PROBLEM DESCRIPTION: The copy must match the data word for word and contain no pictures.
━━━━━ AVAILABLE DATA ━━━━━
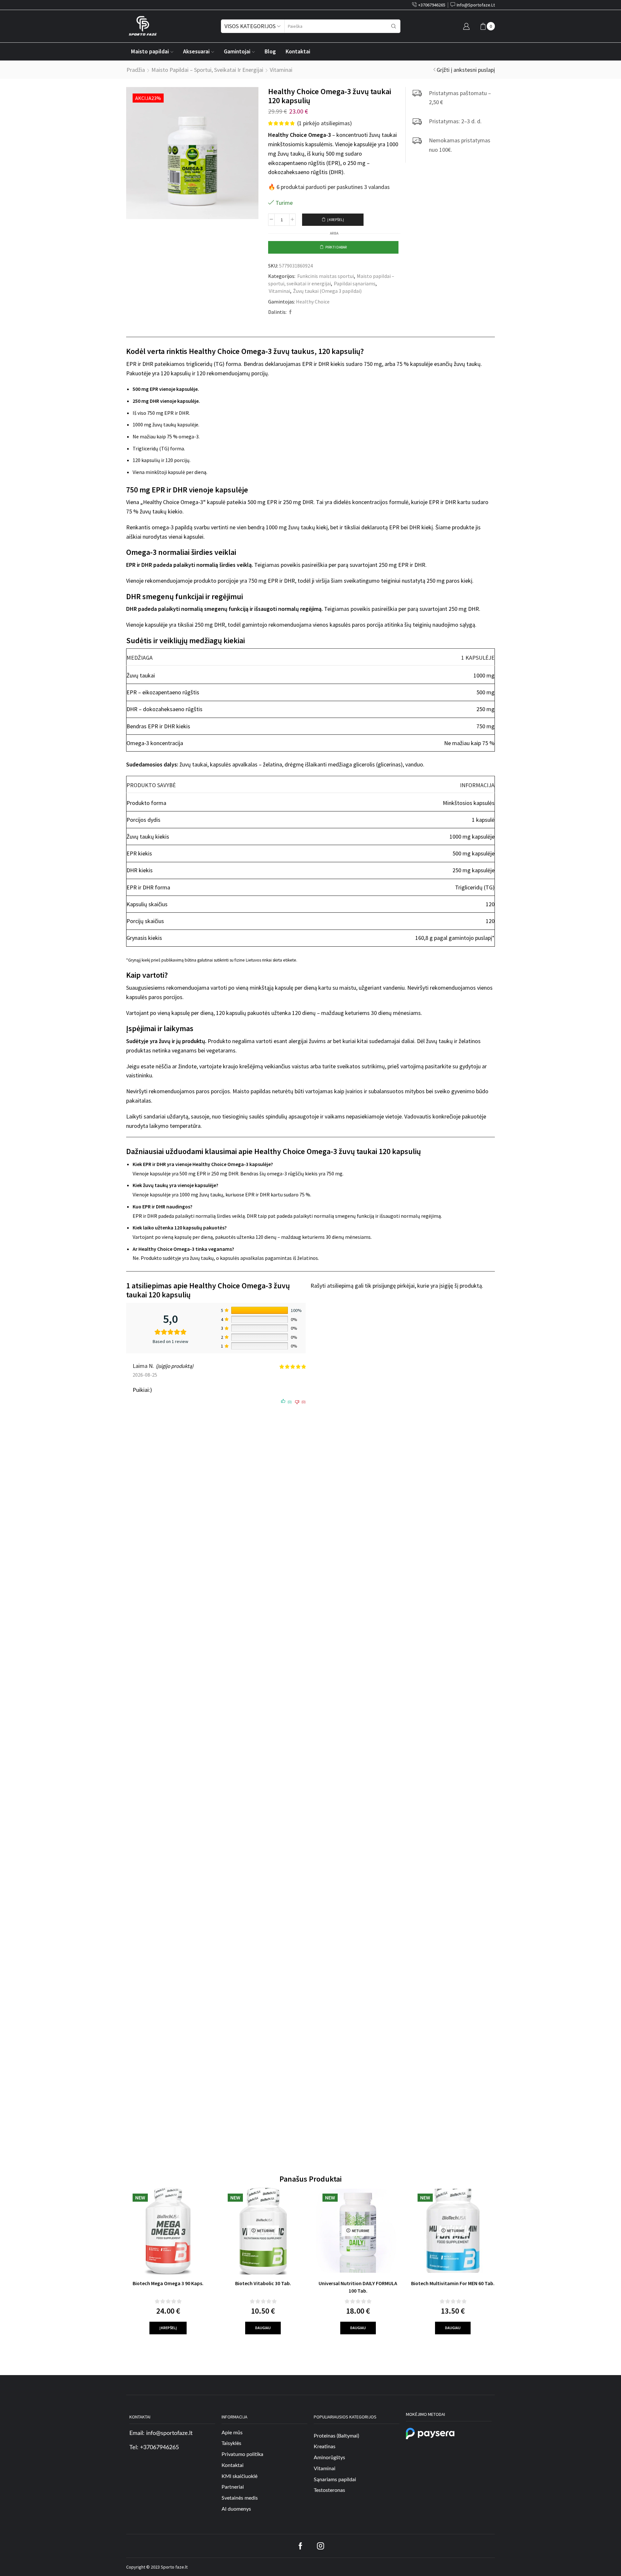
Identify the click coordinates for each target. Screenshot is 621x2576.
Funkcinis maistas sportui (325, 276)
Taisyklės (231, 2443)
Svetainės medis (240, 2498)
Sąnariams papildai (335, 2479)
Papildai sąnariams (355, 283)
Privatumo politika (242, 2454)
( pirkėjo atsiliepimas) (324, 123)
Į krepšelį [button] (168, 2327)
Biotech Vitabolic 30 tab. (263, 2283)
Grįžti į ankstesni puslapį (466, 69)
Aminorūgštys (329, 2457)
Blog (270, 51)
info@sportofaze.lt (169, 2433)
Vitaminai (281, 69)
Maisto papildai (150, 51)
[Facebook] (290, 312)
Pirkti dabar (336, 247)
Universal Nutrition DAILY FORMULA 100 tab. (358, 2287)
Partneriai (233, 2487)
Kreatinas (324, 2446)
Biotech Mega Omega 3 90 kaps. (168, 2283)
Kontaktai (298, 51)
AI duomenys (236, 2509)
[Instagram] (320, 2545)
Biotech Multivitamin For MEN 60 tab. (453, 2283)
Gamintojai (237, 51)
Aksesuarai (196, 51)
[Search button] (393, 26)
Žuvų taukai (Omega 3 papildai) (327, 291)
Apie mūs (232, 2432)
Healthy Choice (313, 301)
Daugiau (263, 2327)
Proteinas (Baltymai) (336, 2435)
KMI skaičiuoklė (239, 2476)
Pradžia (135, 69)
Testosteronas (329, 2490)
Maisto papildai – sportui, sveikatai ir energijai (207, 69)
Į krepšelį (335, 219)
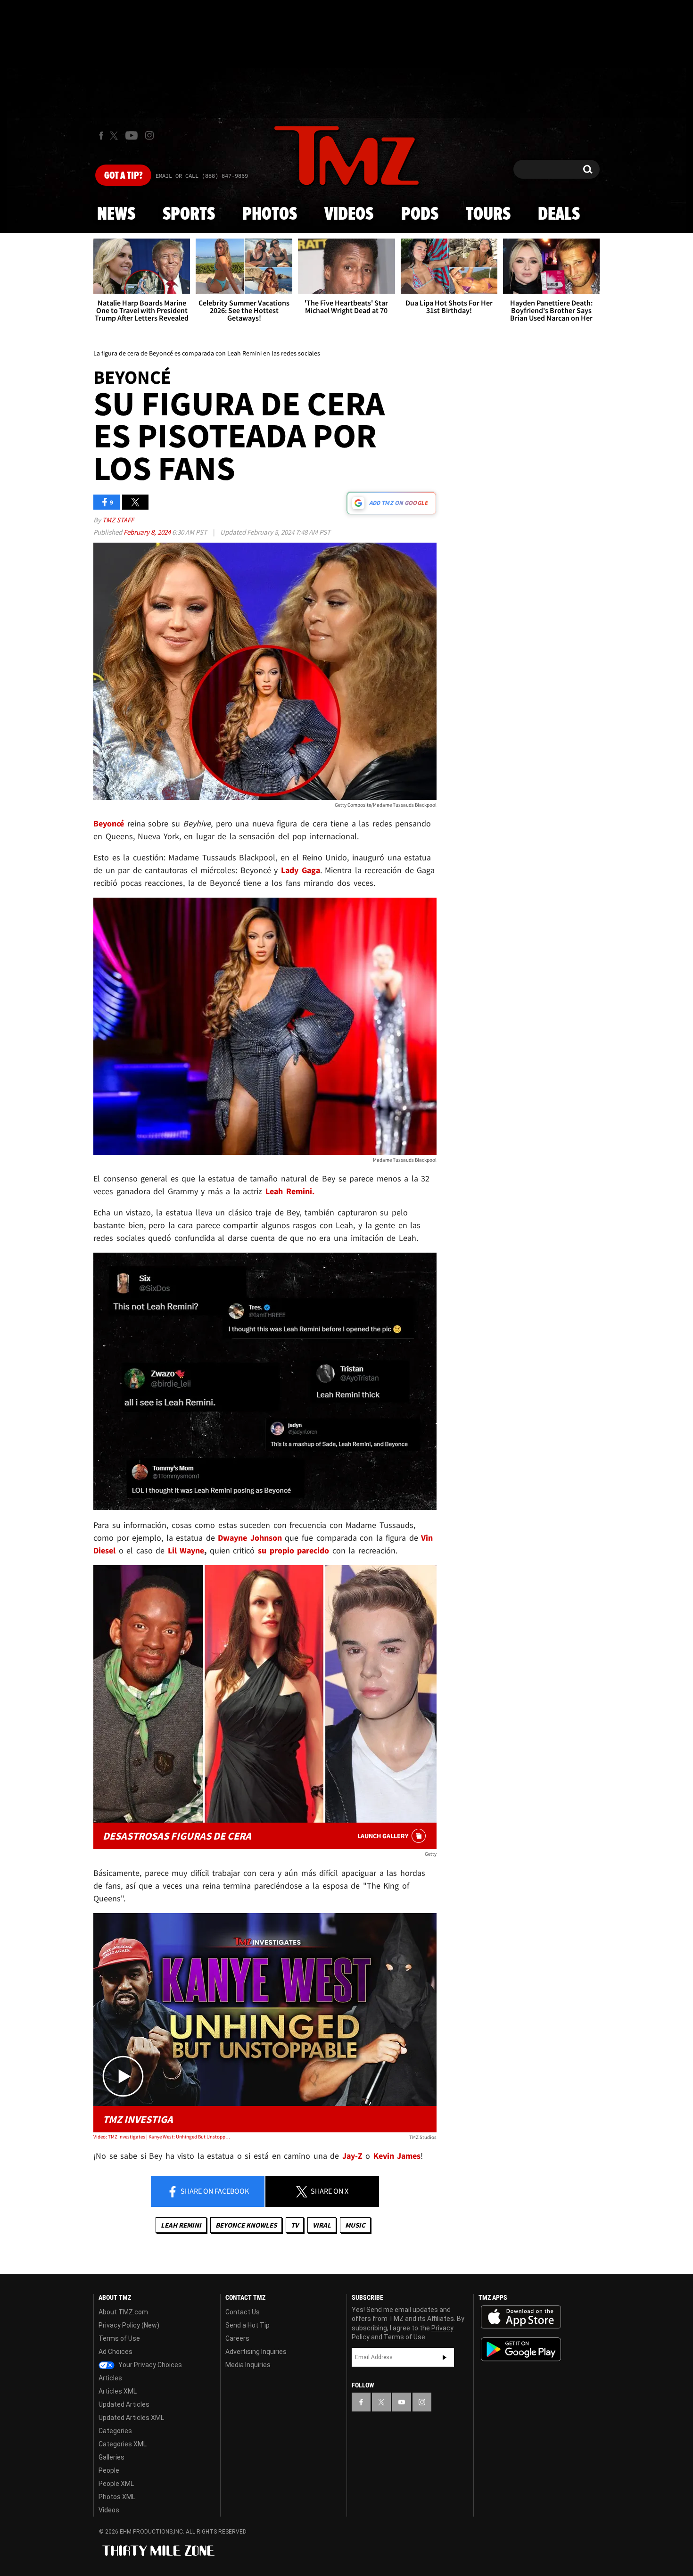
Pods (419, 214)
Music (355, 2225)
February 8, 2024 (148, 532)
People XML (116, 2483)
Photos (269, 214)
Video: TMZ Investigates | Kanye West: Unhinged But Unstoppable (162, 2136)
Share (214, 2191)
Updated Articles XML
━━━━━
OUTPUT OF THE TASK:
Identify the click coordinates for each target. Screenshot is 621x2576.
Funkcinis maistas sportui (325, 276)
Taisyklės (231, 2443)
Svetainės medis (240, 2498)
Sąnariams papildai (335, 2479)
Papildai sąnariams (355, 283)
Privatumo politika (242, 2454)
( pirkėjo atsiliepimas) (324, 123)
Į krepšelį [button] (168, 2327)
Biotech Vitabolic 30 tab. (263, 2283)
Grįžti į ankstesni puslapį (466, 69)
Aminorūgštys (329, 2457)
Blog (270, 51)
info@sportofaze.lt (169, 2433)
Vitaminai (281, 69)
Maisto papildai (150, 51)
[Facebook] (290, 312)
Pirkti dabar (336, 247)
Universal Nutrition DAILY FORMULA 100 tab. (358, 2287)
Partneriai (233, 2487)
Kreatinas (324, 2446)
Biotech Mega Omega 3 90 kaps. (168, 2283)
Kontaktai (298, 51)
AI duomenys (236, 2509)
[Instagram] (320, 2545)
Biotech Multivitamin For MEN 60 tab. (453, 2283)
Gamintojai (237, 51)
Aksesuarai (196, 51)
[Search button] (393, 26)
Žuvų taukai (Omega 3 papildai) (327, 291)
Apie mūs (232, 2432)
Healthy Choice (313, 301)
Daugiau (263, 2327)
Proteinas (Baltymai) (336, 2435)
KMI skaičiuoklė (239, 2476)
Pradžia (135, 69)
Testosteronas (329, 2490)
Maisto papildai – sportui, sveikatai ir energijai (207, 69)
Į krepšelį (335, 219)
Pods (419, 214)
Music (355, 2225)
February 8, 2024 (148, 532)
People XML (116, 2483)
Photos (269, 214)
Video: TMZ Investigates | Kanye West: Unhinged But Unstoppable (162, 2136)
Share (214, 2191)
Updated Articles XML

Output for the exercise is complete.